4: Bacterial driven inhibition of IL-12p40 in primary human cells via modulation of IRF1 and IRF8 independent of GPCR signaling and IL-10

Abstract

IL-12 is an essential cytokine for defense against intracellular pathogens including the highly virulent Gram negative bacterium Francisella tularensis. A central mechanism of virulence embodied by F. tularensis is its ability to evade and suppress host inflammatory responses, including production of IL-12. The microbial component of F. tularensis and the mechanism by which this component interferes with IL-12 production have not been defined.
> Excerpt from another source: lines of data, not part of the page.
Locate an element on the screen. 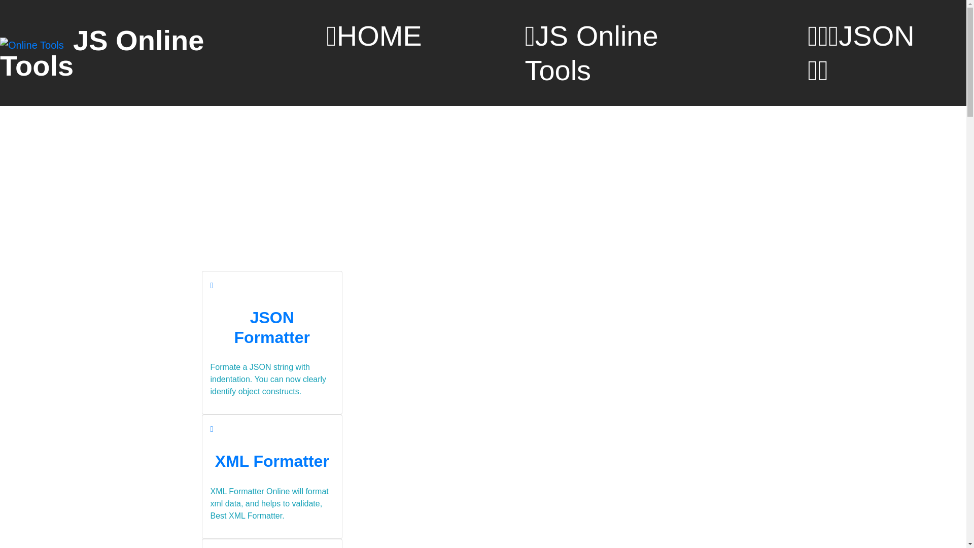  '28APK JSTools' is located at coordinates (33, 44).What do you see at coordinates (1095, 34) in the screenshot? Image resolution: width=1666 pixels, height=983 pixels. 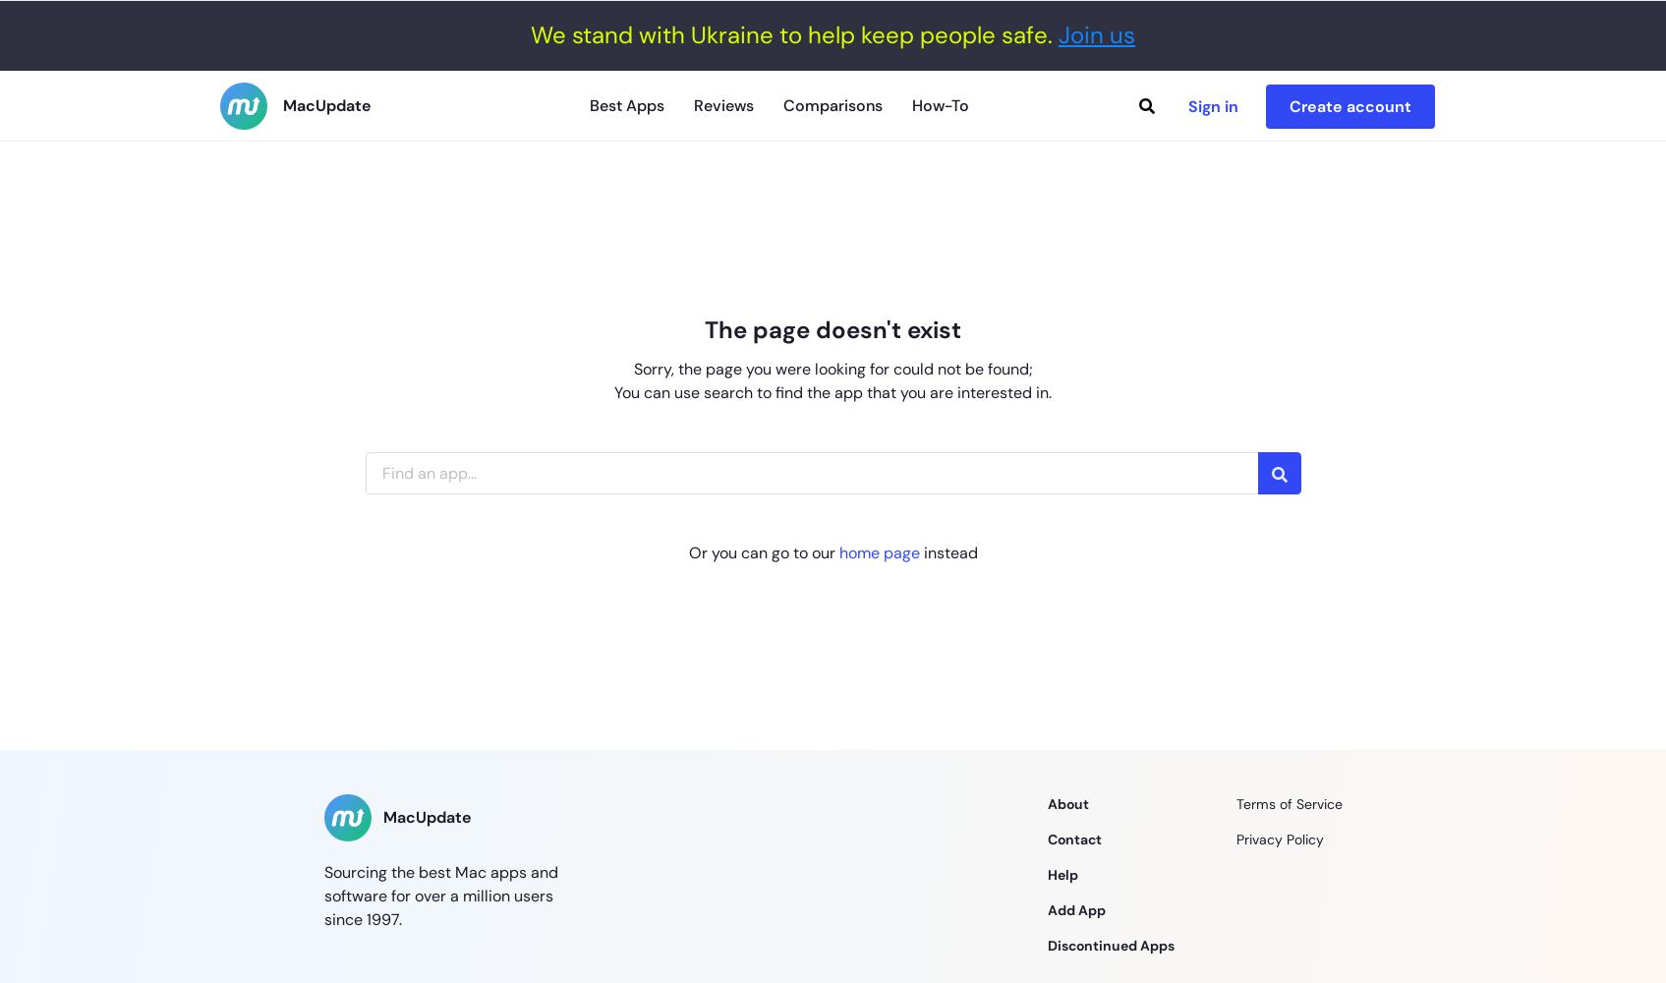 I see `'Join us'` at bounding box center [1095, 34].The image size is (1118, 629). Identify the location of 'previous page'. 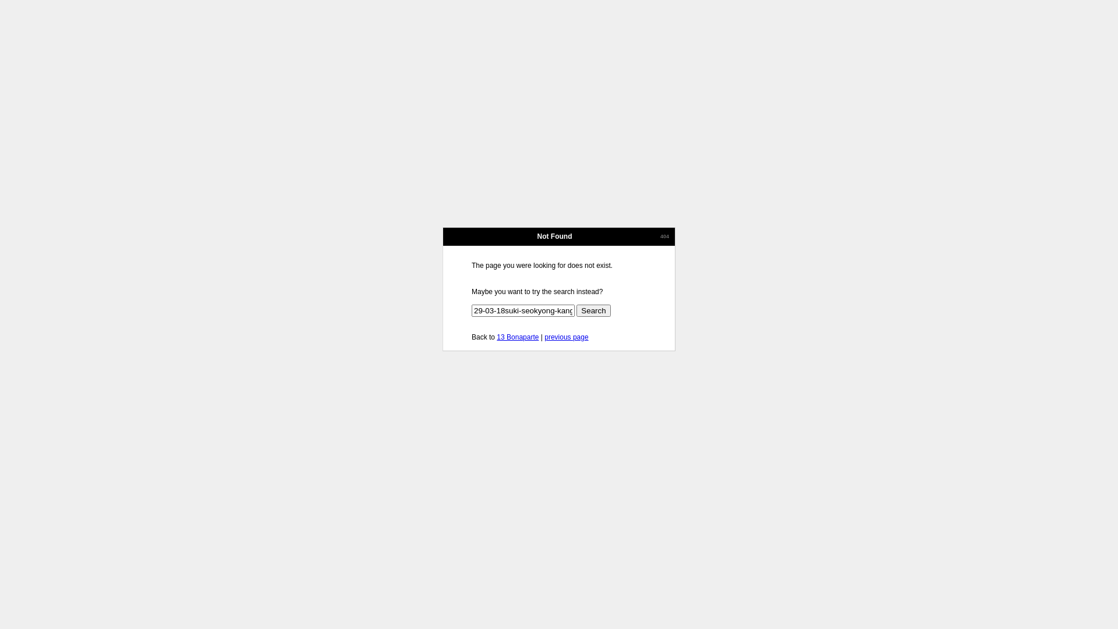
(566, 337).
Here we identify the class of microbial compounds and the molecular mechanism by which F. tularensis inhibits production of IL-12p40 in primary human dendritic cells (hDC). We show that lipid isolated from virulent F. tularensis recapitulates the profound suppression of IL-12p40 production observed in hDC infected with viable F. tularensis. Interference with IL-12p40 by F. tularensis is not mediated through G-protein coupled receptors, IL-10, TGF-β, or PGE2. We found that suppression of IL-12p40 by F. tularensis is mediated through inhibition of IRF1 translocation to host cell nuclei and interference with DNA binding of both IRF1 and IRF8 to the Ets2, but not the ISRE, region within the IL-12p40 promoter. Inhibition of IRF1 and IRF8 activity is selective since F. tularensis had no effect on activation of IRF3. These data demonstrate a novel mechanism by which a highly virulent bacterium interferes with cytokines required for protective Th1 type immunity.